Princess Charlotte Elizabeth Diana merchandise on eBay

The name of the latest addition to the Royal Family, Her Royal Highness Princess Charlotte of Cambridge to give her full title, was announced today to be Charlotte Elizabeth Diana. Congratulations to the Cambridges on their new daughter.

Within hours eBay is full of mugs, photos, pillows, fridge magnets, and all manner of merchandise commemorating the Royal birth. Whatever your views of the Royal Family it’s indisputable that many people in the country and around the world will be eager to purchase a souvenir, if only in the hope that one day it might attain a monetary value, although in the past that’s been proven doubtful.

Princess Charlotte Elizabeth Diana

If you’re one of the people flogging some souvenir merchandise, a word of warning. If you’re not using your own images then the chances are high that you’re abusing someone else’s copyright. Of course some reputable sellers may have paid to use the images, but it’s a pretty fair assumption (especially on a Bank Holiday) that most haven’t.

Copyright issues

The legal position governing the use, for commercial purposes, of images of Members of the Royal Family on articles for sale is quite liberal… “The Lord Chamberlain’s Office will not generally seek to oppose the use of images of Members of the Royal Family on certain articles which are for sale, providing they are of a permanent kind, free from advertisement, in good taste, carry no implication that the firm concerned has received Royal Custom or approval, and are not in contravention of any trademark or copyright“.

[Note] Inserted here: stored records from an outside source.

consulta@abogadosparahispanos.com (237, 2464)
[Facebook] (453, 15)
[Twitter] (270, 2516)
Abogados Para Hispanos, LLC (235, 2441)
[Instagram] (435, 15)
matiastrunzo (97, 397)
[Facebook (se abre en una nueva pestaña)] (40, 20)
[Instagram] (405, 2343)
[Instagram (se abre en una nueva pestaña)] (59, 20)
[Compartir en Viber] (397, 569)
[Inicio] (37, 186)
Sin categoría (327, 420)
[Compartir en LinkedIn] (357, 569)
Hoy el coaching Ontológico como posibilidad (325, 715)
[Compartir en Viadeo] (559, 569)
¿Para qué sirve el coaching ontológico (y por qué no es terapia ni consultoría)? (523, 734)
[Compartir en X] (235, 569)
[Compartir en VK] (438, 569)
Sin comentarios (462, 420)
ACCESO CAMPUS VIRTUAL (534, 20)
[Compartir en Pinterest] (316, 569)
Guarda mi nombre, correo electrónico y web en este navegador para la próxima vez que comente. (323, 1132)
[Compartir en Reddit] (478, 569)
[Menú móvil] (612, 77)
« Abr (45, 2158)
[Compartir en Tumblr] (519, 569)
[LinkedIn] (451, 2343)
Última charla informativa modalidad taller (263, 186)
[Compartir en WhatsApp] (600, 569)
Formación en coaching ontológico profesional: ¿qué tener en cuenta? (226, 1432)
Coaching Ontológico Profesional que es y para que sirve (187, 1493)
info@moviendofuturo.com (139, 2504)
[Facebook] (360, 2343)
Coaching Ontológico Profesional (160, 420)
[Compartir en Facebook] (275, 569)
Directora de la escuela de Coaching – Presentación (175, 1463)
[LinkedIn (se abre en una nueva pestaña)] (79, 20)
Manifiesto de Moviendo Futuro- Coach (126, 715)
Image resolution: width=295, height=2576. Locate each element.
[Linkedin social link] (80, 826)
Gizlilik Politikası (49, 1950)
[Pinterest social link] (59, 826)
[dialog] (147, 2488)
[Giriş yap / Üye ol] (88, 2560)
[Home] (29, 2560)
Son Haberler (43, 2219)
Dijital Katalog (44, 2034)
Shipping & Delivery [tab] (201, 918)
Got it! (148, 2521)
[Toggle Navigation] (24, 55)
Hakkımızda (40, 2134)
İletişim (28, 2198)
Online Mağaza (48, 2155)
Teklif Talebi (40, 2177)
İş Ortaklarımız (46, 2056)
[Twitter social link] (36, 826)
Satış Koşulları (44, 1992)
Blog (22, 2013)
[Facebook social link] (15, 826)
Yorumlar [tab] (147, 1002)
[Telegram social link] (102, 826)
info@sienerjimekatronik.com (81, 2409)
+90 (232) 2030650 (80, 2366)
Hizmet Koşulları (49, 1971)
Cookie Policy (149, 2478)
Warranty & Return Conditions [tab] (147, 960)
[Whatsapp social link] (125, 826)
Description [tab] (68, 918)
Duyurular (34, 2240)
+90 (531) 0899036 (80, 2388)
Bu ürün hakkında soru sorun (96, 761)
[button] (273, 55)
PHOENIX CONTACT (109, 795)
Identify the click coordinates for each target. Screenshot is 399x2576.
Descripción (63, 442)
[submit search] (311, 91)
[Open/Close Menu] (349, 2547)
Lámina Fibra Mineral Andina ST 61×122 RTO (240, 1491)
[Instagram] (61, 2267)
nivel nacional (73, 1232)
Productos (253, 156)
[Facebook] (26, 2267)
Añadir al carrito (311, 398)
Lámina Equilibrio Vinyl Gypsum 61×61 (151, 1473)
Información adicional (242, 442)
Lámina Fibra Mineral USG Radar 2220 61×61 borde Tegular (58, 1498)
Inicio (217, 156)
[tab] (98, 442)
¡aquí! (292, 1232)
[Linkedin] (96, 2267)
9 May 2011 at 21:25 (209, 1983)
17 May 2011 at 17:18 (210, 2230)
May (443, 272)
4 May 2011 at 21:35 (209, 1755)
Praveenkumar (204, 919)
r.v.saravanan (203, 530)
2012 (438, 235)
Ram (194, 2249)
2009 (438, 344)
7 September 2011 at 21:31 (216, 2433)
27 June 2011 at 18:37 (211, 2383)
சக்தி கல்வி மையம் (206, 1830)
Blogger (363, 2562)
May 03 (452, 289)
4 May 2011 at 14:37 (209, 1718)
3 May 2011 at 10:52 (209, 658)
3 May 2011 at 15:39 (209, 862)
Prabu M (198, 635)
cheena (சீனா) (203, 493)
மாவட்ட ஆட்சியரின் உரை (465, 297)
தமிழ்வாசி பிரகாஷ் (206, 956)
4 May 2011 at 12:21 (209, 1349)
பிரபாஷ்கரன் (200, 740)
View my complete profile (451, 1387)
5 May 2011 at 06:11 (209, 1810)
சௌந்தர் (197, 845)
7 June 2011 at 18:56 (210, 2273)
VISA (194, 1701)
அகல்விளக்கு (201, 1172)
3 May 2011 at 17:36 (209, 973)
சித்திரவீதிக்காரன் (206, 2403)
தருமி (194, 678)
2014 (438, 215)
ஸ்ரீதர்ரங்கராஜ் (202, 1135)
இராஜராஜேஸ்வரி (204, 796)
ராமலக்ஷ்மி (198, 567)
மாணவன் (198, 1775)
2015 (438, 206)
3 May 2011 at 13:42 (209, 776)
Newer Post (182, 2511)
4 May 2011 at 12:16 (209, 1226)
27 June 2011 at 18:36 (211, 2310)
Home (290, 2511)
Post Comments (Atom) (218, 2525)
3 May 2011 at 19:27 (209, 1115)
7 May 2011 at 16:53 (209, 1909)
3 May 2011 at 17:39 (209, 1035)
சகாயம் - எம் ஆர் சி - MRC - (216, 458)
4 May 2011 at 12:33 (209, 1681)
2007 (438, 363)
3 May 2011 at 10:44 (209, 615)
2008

That all sounds pretty good, apart from the last 10 words, do you own the copyright to the images you’re using or do they belong to someone else?

A quick glance at the eBay listings and the images all appear to have been grabbed from newspaper websites or Royal Websites announcing the birth. These images are all owned by the photographers that shot them, or the company that they’re employed by or sold them to. If you’re using them without paying for them then you could be sued.

Even if you nicked the photos from a Royal website the photos are still under copyright, for instance the website carries the warning “Copyright in all photographs on the site belongs to the Press Association unless otherwise stated“.

Ultimately the only way to ensure you can’t be sued is to use photographs you’ve shot yourself or photographs you’ve for which you’ve paid to use for commercial purposes. Anything else is illegal so if you’re thinking of buying some commemorative merchandise spend a bit more and buy something using properly licensed images.